Cloudmark introduces protection against DNS threats

Cloudmark, Inc., a provider active in security, protecting traffic, and safeguarding data and infrastructure from network threats, announced on October 7 the Security Platform for DNS, which delivers comprehensive, carrier-grade protection for the Domain Name System (DNS).

With Cloudmark, service providers and enterprises can now quickly identify and block DNS threats, protecting against significant damage to their business and network.

“Criminals are actively seeking to launch attacks by exploiting weak DNS security defenses. By targeting DNS, they are able to wreak havoc on service providers with DDoS attacks, hijack subscriber devices, and hide malware communications”

DNS is a critical component of the Internet’s structure — keeping track of domain names and translating them into Internet Protocol (IP) addresses. For example, the domain name cloudmark.com translates in to 208.83.136.39. Cybercriminals are exploiting DNS’ open architecture to launch attacks on organizations with the goal of disrupting their infrastructure. For example, as of the first half of 2014, about 42 percent of all distributed denial of service (DDoS) incidents were DNS Flood Attacks.

With the rise of DNS-related threats, organizations need to strengthen their network and infrastructure defenses, says Cloudmark. DNS attacks can negatively impact operations and siphon off valuable resources, such as proprietary information. Cyber-criminals are also able to launch DDoS events leveraging publicly accessible open DNS servers, overwhelming DNS infrastructure of service providers and enterprises and creating outages, thus resulting in total or partial loss of Internet service for an organization’s subscribers and/or employees.

DNS attacks are typically not blocked by standard security measures and can result in lost productivity, increased resource consumption and costs, and customer and subscriber churn. Cloudmark found recently at one customer that up to 40 percent of DNS traffic was malicious, which nearly doubled the DNS infrastructure capacity required. Cloudmark Security Platform protects that infrastructure from the malicious traffic by blocking threats in real-time.

“Criminals are actively seeking to launch attacks by exploiting weak DNS security defenses.

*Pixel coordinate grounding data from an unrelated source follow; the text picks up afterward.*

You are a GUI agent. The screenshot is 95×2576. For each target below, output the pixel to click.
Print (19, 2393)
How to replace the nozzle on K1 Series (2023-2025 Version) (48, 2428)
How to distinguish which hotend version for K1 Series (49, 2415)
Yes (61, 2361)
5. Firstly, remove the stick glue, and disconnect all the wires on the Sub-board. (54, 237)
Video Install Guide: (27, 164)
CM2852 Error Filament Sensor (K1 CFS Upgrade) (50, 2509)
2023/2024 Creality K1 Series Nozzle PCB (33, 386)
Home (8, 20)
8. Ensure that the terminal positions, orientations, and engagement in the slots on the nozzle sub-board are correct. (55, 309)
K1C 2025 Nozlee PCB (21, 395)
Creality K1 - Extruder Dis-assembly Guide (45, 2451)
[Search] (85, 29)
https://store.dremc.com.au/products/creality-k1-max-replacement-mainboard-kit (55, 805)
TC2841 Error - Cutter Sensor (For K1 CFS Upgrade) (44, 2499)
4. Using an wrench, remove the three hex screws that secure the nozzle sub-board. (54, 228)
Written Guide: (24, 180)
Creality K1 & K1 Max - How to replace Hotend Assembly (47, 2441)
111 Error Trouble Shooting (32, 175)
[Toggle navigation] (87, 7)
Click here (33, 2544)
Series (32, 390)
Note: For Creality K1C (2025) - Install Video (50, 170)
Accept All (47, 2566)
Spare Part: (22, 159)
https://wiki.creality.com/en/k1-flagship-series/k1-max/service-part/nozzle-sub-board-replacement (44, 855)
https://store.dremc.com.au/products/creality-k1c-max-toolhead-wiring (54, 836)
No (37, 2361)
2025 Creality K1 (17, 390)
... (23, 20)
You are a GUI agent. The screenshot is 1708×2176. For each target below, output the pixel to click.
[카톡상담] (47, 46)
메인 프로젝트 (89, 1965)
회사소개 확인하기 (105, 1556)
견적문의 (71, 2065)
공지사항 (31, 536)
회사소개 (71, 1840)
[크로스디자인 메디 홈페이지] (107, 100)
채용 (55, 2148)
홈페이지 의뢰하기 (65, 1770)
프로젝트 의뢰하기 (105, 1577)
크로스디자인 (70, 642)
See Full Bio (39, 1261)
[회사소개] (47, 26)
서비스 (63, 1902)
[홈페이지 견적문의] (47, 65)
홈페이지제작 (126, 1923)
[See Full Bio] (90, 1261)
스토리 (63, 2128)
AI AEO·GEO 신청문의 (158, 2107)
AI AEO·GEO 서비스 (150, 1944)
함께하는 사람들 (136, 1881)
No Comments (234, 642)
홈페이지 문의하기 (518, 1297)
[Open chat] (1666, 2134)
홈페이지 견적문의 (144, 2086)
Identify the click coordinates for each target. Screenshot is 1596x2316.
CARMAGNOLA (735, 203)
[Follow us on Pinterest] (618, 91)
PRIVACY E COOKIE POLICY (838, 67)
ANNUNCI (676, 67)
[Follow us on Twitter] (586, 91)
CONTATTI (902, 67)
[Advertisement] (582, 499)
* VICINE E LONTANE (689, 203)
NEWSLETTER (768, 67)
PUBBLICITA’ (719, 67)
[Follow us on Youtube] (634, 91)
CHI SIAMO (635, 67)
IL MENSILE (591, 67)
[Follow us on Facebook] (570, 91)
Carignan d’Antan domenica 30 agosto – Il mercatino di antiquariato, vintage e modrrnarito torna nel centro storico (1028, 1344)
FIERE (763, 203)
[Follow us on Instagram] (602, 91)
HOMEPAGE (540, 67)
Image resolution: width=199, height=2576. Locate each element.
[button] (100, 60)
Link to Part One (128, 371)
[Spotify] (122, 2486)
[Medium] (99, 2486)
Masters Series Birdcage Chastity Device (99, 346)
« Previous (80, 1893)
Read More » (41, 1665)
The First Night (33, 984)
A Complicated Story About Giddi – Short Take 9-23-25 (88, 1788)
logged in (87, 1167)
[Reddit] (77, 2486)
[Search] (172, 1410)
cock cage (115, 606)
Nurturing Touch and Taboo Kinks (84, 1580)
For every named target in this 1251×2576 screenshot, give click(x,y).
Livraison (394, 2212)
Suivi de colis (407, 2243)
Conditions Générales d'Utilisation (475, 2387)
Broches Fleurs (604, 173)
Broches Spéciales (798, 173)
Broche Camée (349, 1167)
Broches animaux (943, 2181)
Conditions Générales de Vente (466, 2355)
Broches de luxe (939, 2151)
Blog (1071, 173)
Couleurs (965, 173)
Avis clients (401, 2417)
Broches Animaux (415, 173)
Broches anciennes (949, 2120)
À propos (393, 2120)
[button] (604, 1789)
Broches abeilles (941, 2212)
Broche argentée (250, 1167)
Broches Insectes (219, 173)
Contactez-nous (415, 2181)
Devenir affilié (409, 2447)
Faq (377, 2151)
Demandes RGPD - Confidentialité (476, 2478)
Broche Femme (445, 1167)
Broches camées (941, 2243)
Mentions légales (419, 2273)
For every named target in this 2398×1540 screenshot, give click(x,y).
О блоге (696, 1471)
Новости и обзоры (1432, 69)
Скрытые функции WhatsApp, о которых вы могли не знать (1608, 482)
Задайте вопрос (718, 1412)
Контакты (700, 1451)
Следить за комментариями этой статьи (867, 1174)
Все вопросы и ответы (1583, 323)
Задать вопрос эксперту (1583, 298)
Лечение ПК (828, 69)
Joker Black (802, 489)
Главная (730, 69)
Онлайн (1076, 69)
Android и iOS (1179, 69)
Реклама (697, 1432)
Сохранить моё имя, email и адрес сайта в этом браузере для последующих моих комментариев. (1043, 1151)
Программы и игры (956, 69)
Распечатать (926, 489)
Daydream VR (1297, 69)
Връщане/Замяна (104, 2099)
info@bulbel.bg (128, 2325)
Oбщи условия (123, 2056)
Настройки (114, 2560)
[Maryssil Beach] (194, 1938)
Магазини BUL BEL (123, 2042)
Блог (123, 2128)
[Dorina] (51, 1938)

By targeting DNS, they are able to wreak havoc on service providers with DDoS attacks, hijack subscriber devices, and hide malware communications,” said Patrick Donegan, senior analyst, Heavy Reading. “Service providers and enterprises need to take steps to proactively address their DNS security posture to ensure their entire infrastructure is properly protected.”

Cloudmark Security Platform for DNS is a software solution that safeguards DNS infrastructure and traffic from ever-evolving network threats. With Cloudmark Security Platform for DNS, service providers and enterprises gain deep insights into how DNS elements are being used and misused. As a result, organizations can prevent unnecessary capacity increases due to malicious attacks, as well as protect against threats that could result in Internet outages, malware infections, security control bypass and sensitive or private data exfiltration.

Cloudmark Security Platform for DNS runs on an efficient architecture that ensures accuracy, scalability and value. It can be implemented as a comprehensive, standalone security solution or as an enhancement to existing security hardware and appliances. It performs real-time application layer behavior and content analysis to predict threats.